The Texas Legislature passed a bill Thursday that would require doctors to perform a sonogram before conducting an abortion.
Gov. Rick Perry had declared the bill to be emergency legislation, and it now awaits his signature. The proposed law requires doctors to conduct a sonogram at least 24 hours before an abortion and to provide the woman with the opportunity to see the results and hear the fetal heartbeat. The doctor is also required to describe what the sonogram shows, to include the existence of legs, arms and internal organs.

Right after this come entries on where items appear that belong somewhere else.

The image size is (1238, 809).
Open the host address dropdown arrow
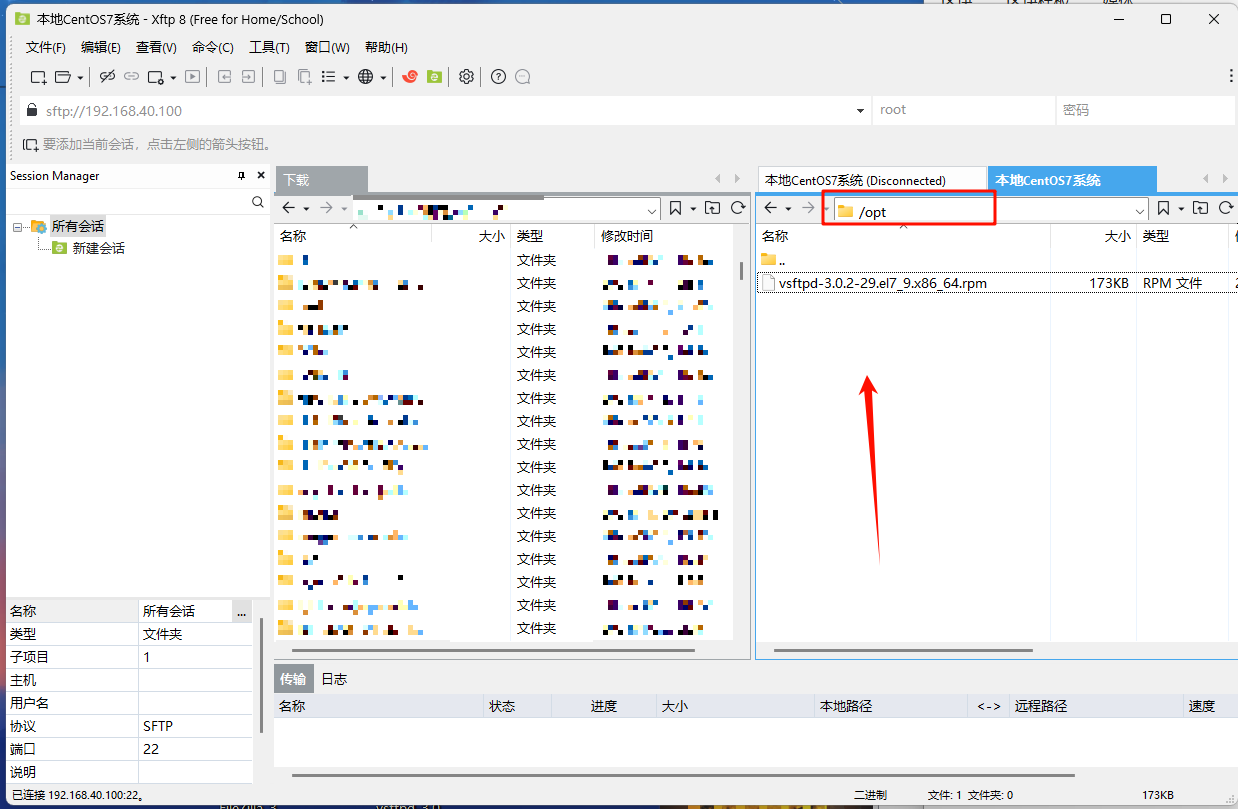click(x=860, y=111)
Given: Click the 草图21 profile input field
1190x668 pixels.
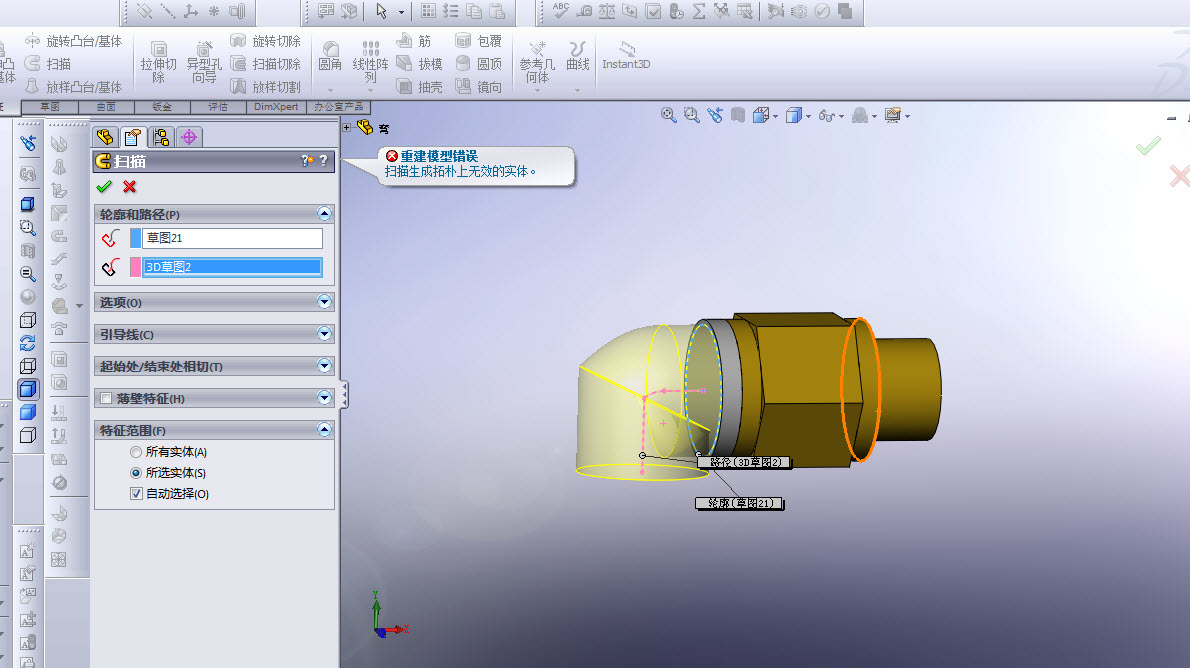Looking at the screenshot, I should 232,238.
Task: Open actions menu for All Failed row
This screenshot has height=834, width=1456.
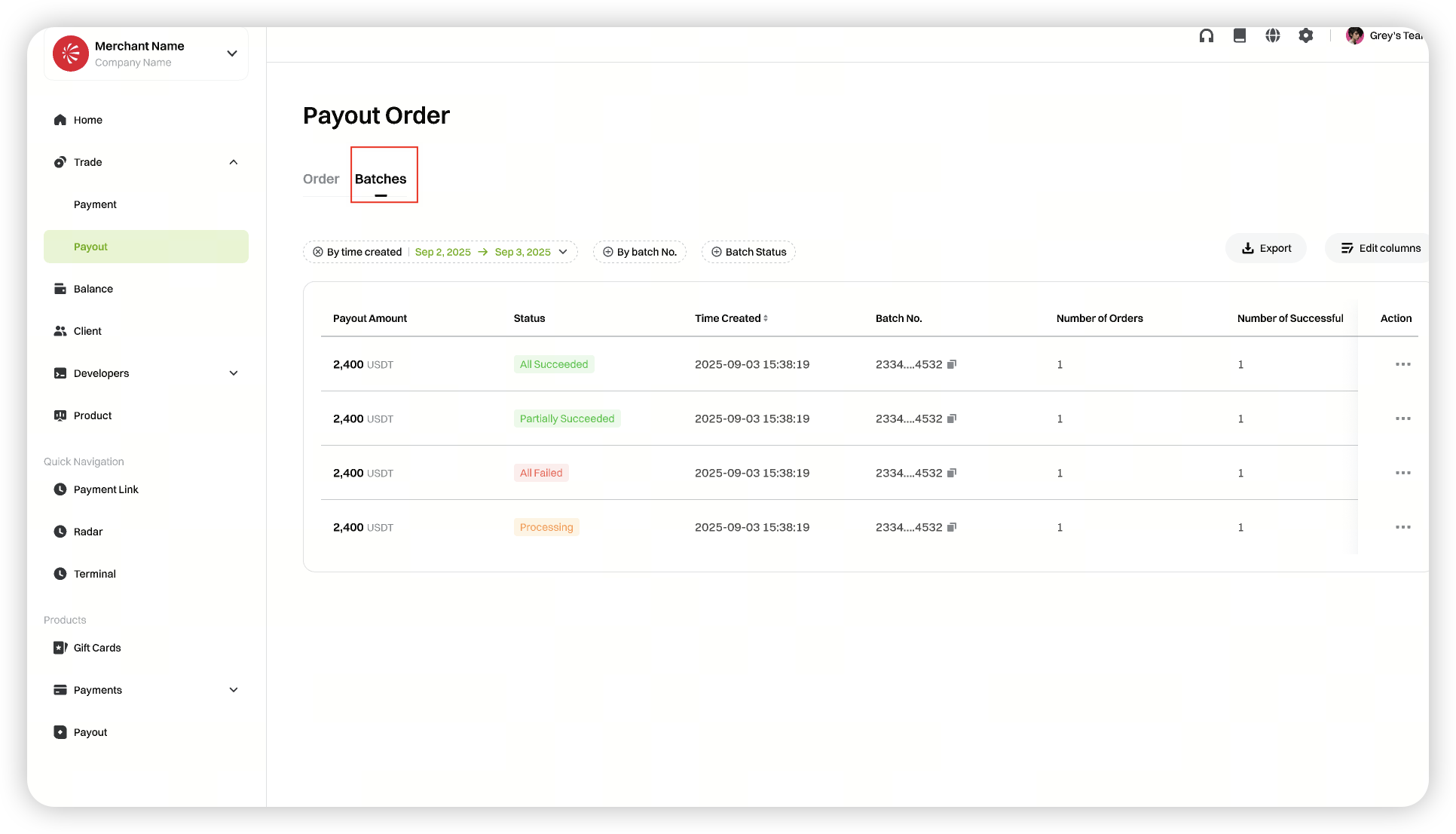Action: [1402, 473]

Proponents said the law is necessary to make sure women understand what an abortion entails. Opponents say the measure would interfere in the doctor-patient relationship.
"This will be one of the strongest pieces of sonogram legislation in the nation," said state Rep. Sid Miller, R-Stephenville, the bill's author. "House Bill 15 will protect human life, the lives of the unborn victims of abortion, as well as those facing life-changing decisions. ... This legislation will save numerous unborn lives."
Only three other states require a sonogram for all women seeking an abortion.
The Texas Medical Association opposed the bill because it dictates when a doctor must perform a procedure, and how the doctor must deal with his or her patient. While a pre-abortion sonogram is routine, it is not considered a medical necessity.
An exception to the waiting period was made for medical emergencies, or for women who live more than 100 miles from the nearest abortion provider. In cases of incest, rape or fetal abnormality, the woman does not have to hear a description of the fetus.
The bill passed both the House and the Senate with a two-thirds majority, meaning the law will go into effect immediately after the governor signs it. The vote on Thursday to concur with changes made in the Senate was 96-48, with three Democrats voting for the bill, and four Republicans voting against.
State Sen. Dan Patrick, who sponsored the Senate bill, said he expected the bill to reduce the number of abortions in Texas.
"We believe that if one out of five women after seeing the sonogram, hearing the explanation or hearing the heartbeat, change their mind, that's 15,000 lives that can be saved," said Patrick, a Houston Republican.
In the final debate on the bill Monday, Sen. Wendy Davis, D-Fort Worth, said the bill was clearly designed to interfere with women exercising their legal rights.
"The purpose of the bill is to traumatize women who are seeking an abortion," she said.